Hsieh et al.  investigated the oligonucleotide distributions of typical microbial genomes and found that the microbial genomes have the statistical characteristics of a much shorter DNA sequence. This peculiar property supports an evolutionary model in which a genome evolves by random mutation but grows primarily by random segmental duplication.
Repetitive elements, including LINEs, SINEs, LTR and Alu, can be investigated in evolution analysis . It has been estimated that at least 43% of the human genome is occupied by four major classes of interspersed repetitive elements – LINEs, SINEs, LTR elements and DNA transposons . Their analysis has yielded some insights into the evolution of the human genome. The tandem repeats provided in our database can be used for forensic analysis and the study of genetic diseases [13–16].
Another application of the established database is to facilitate the design of primers to amplify specific regions of the genomic sequence. The basic concept is that the sequences of primers from 15 to 40 bps should be unique, unlike the repetitive oligonucleotides in our database. Additionally, our database maintains the repetitive oligonucleotides that facilitate the design of oligonucleotide probes to allow the selection of signature oligonucleotides when identifying different organisms using DNA arrays . The user can query oligonucleotides whose lengths exceed a threshold, such as 15 bps, to determine whether the oligonucleotides are repetitive. The non-repetitive regions of the target sequences without repetitive oligonucleotides can be used as the signatures for the target genomes.
Construction and content
Data sources and contents
The proposed database provides information about sequence features generated by exhaustively computing the sequences of the complete genome.
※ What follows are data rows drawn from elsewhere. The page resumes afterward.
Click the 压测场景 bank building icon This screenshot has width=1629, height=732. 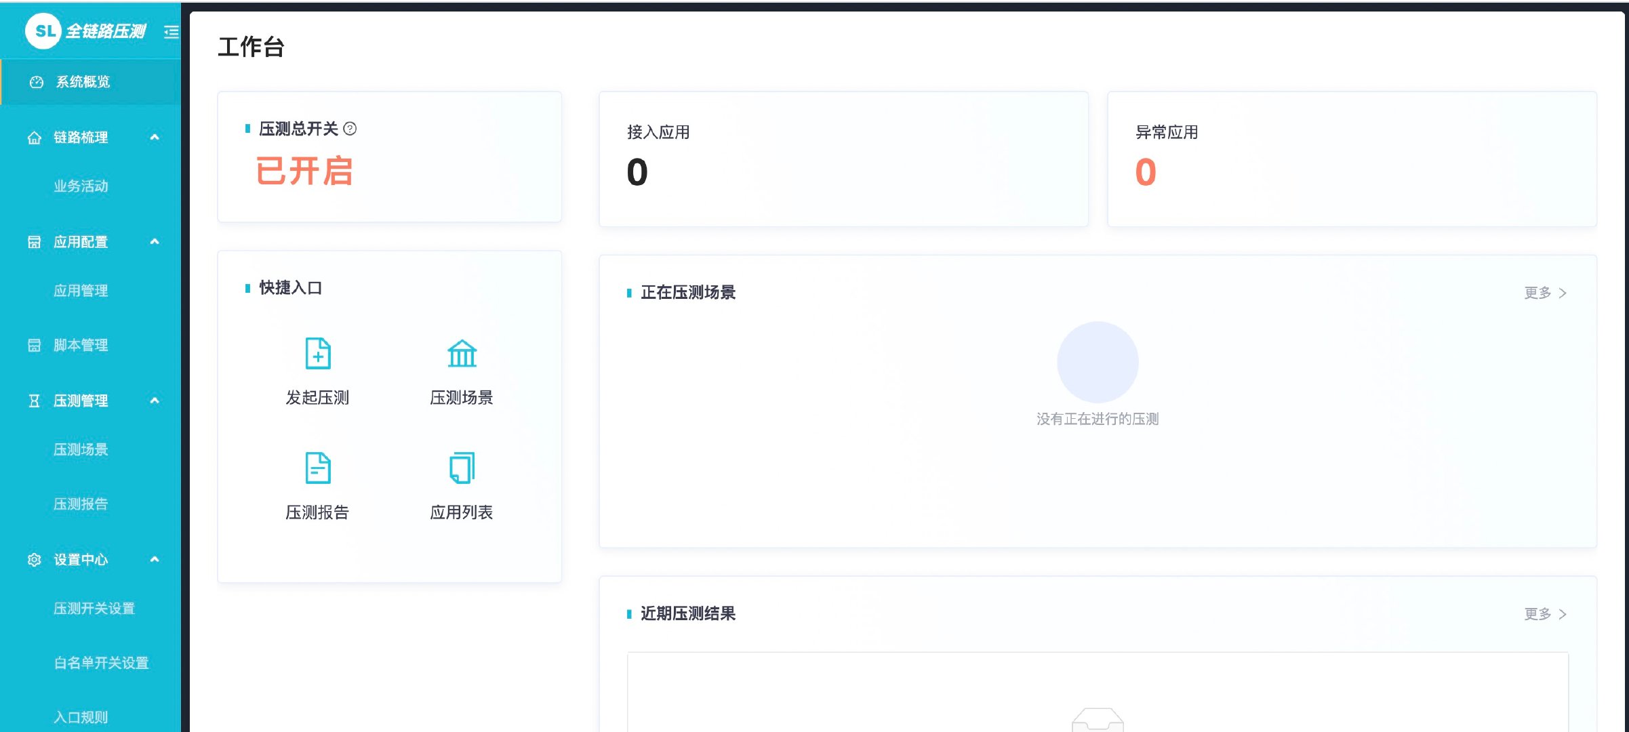click(462, 353)
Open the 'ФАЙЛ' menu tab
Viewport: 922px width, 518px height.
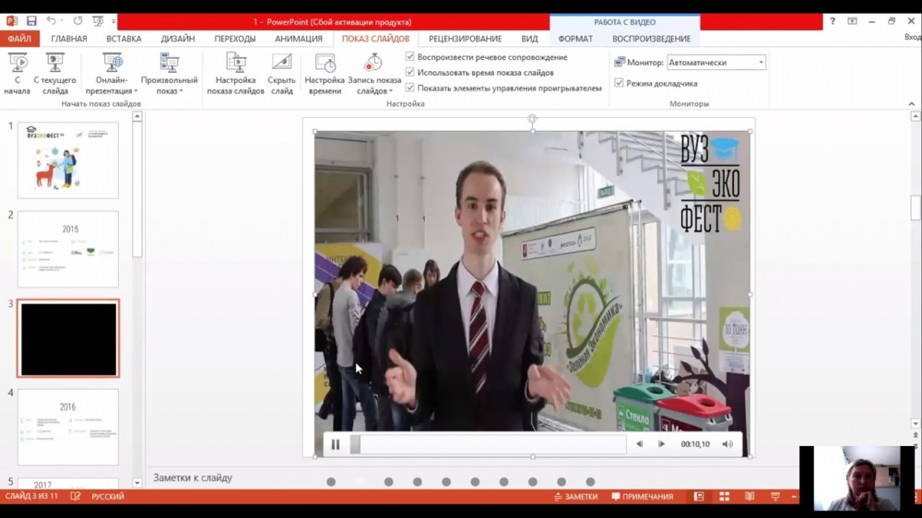coord(19,39)
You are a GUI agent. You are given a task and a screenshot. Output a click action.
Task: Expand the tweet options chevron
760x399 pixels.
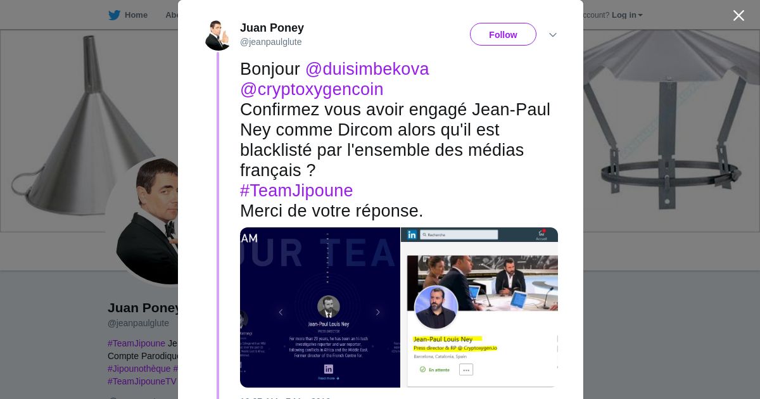point(553,35)
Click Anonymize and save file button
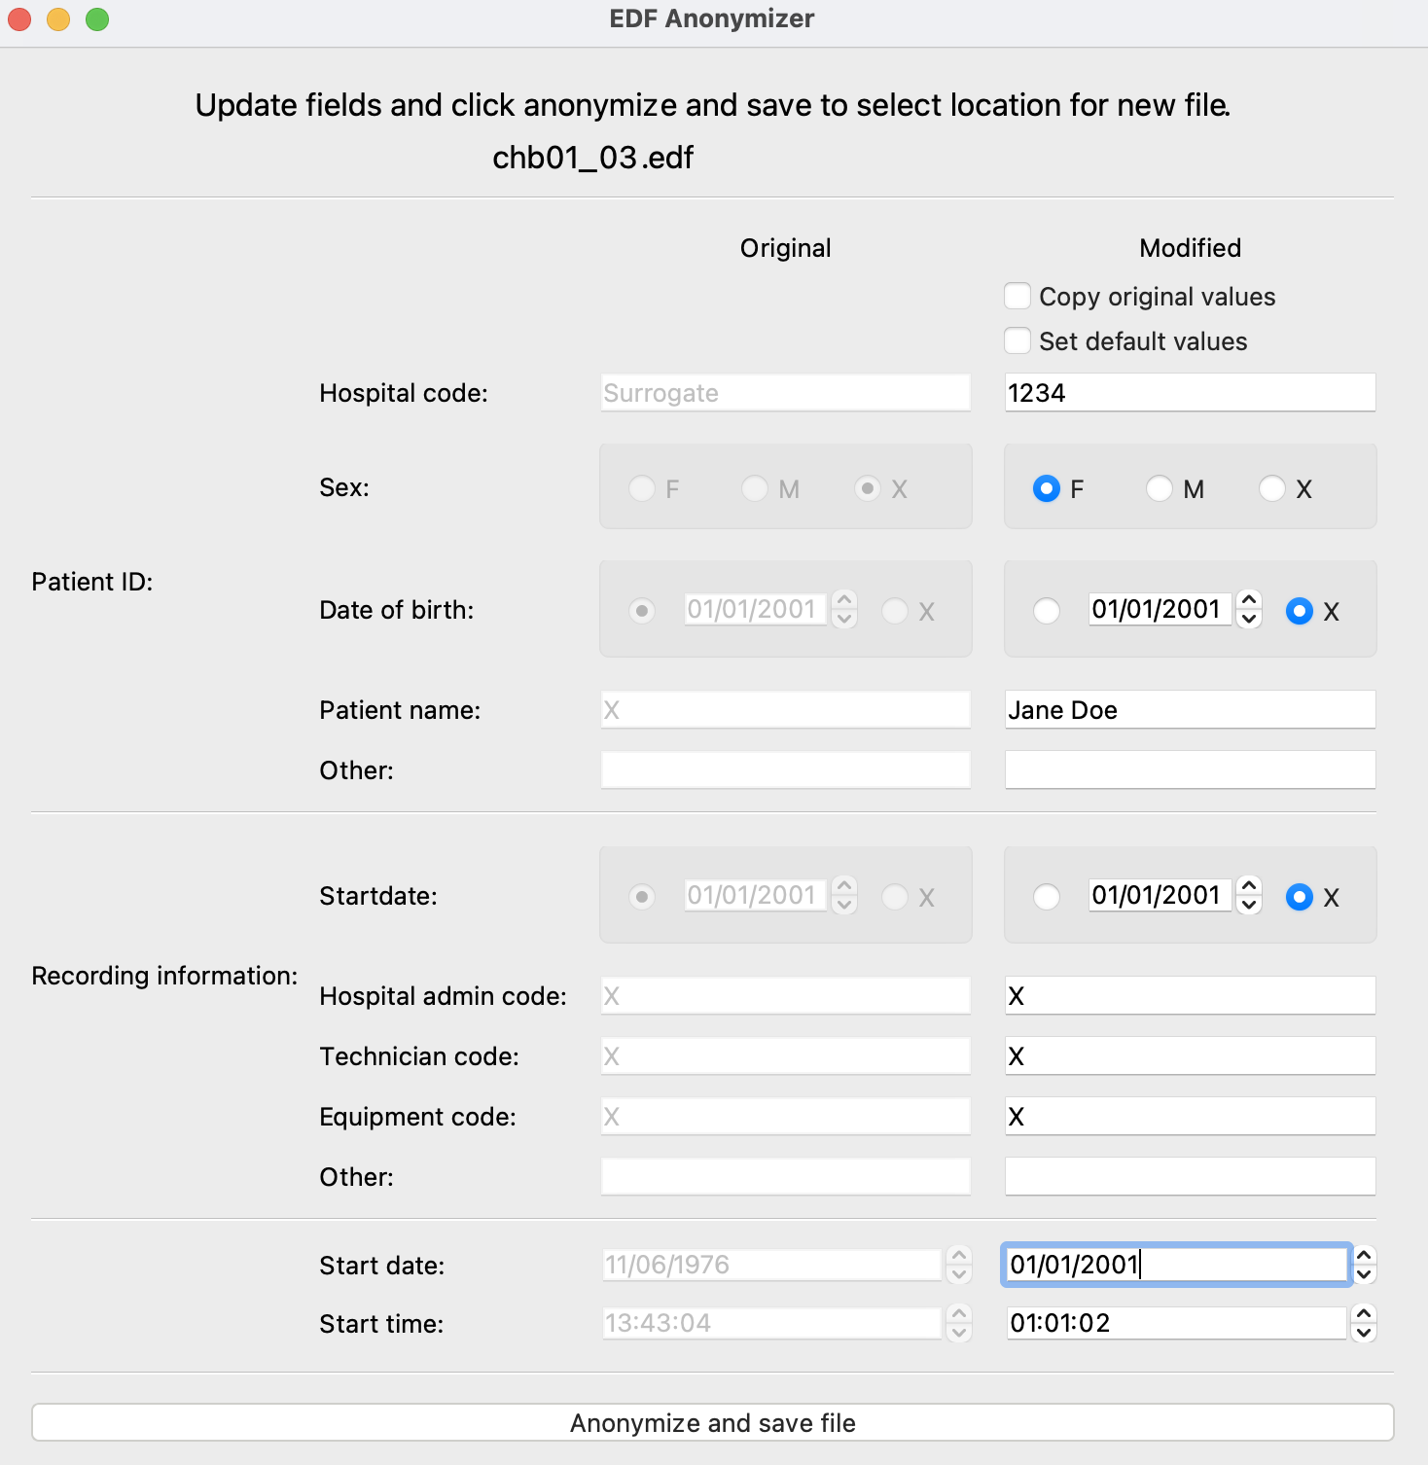The image size is (1428, 1465). coord(713,1422)
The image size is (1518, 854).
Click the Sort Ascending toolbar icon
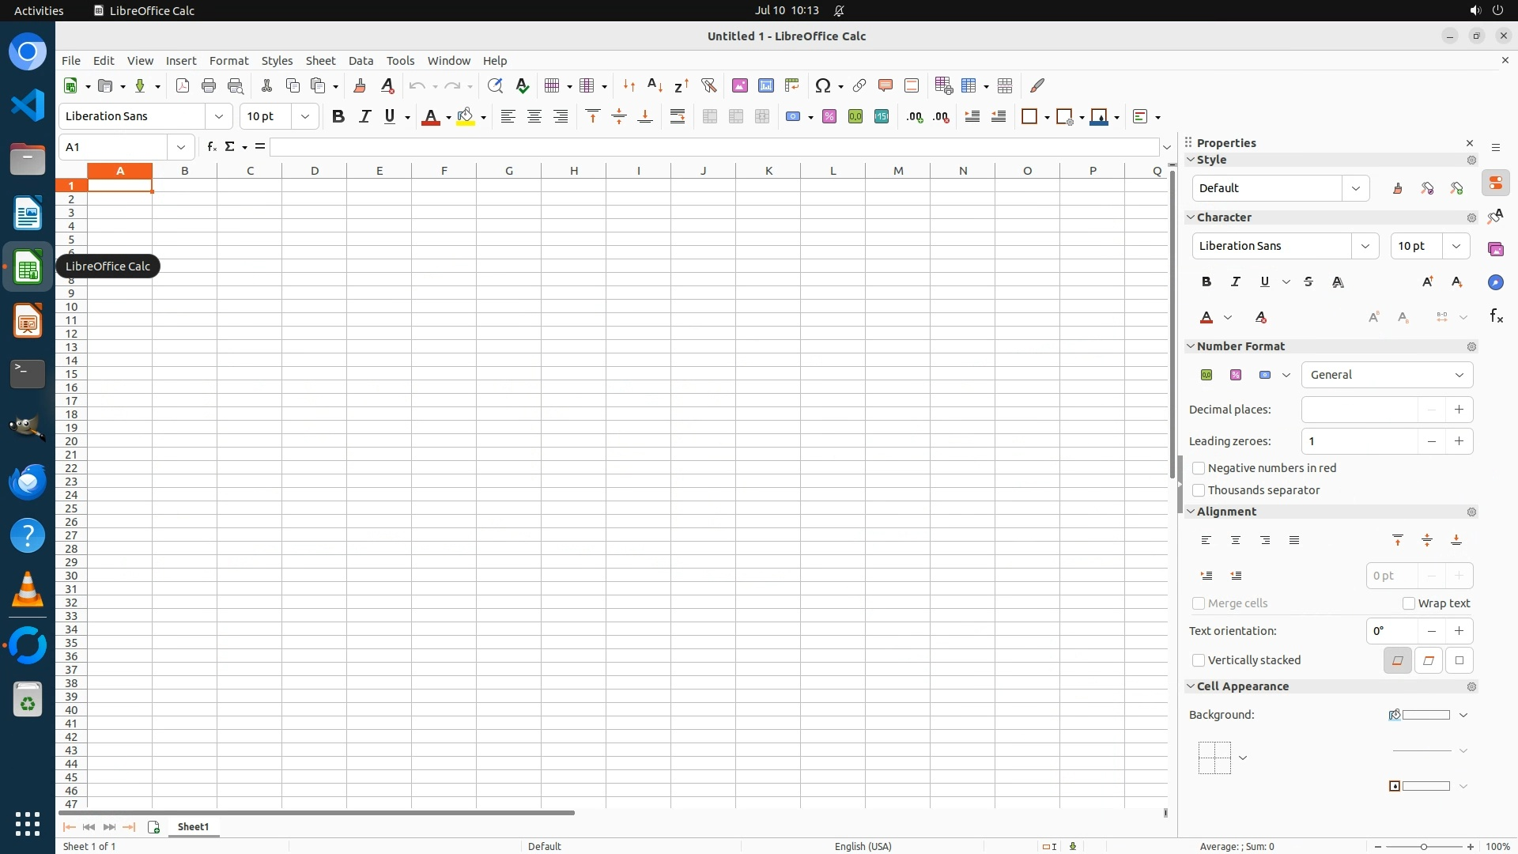click(655, 85)
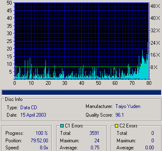Select the date 15 April 2003
The width and height of the screenshot is (162, 151).
pyautogui.click(x=33, y=115)
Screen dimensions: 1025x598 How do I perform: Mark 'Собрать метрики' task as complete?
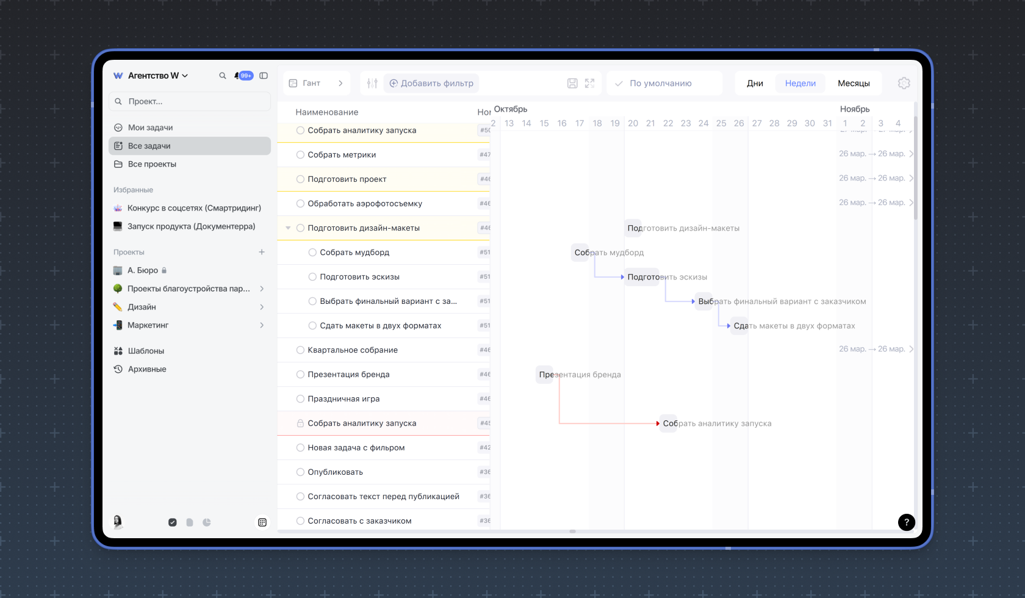coord(300,155)
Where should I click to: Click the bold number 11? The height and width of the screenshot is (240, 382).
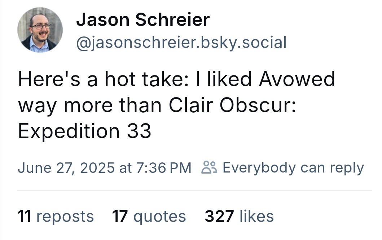click(25, 217)
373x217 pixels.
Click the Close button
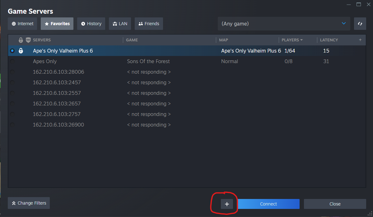coord(335,204)
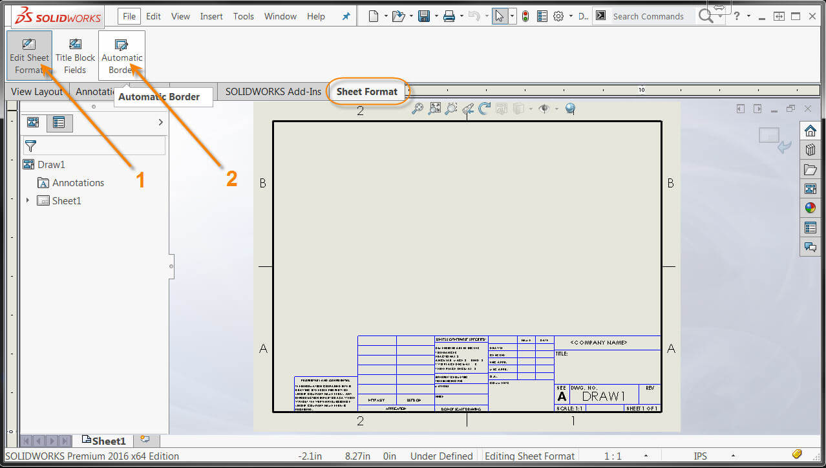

The data sources including the complete genomes and the gene annotation information are obtained from GenBank . The repetitive elements in the eukaryotic genomes, such as LINEs, SINEs, Alu and LTR, are obtained from Repbase . The database supports a range of complete genomes including human, yeast, worm, and 128 microbial genomes. The Appendix lists the organisms supported in the database [see additional file 1].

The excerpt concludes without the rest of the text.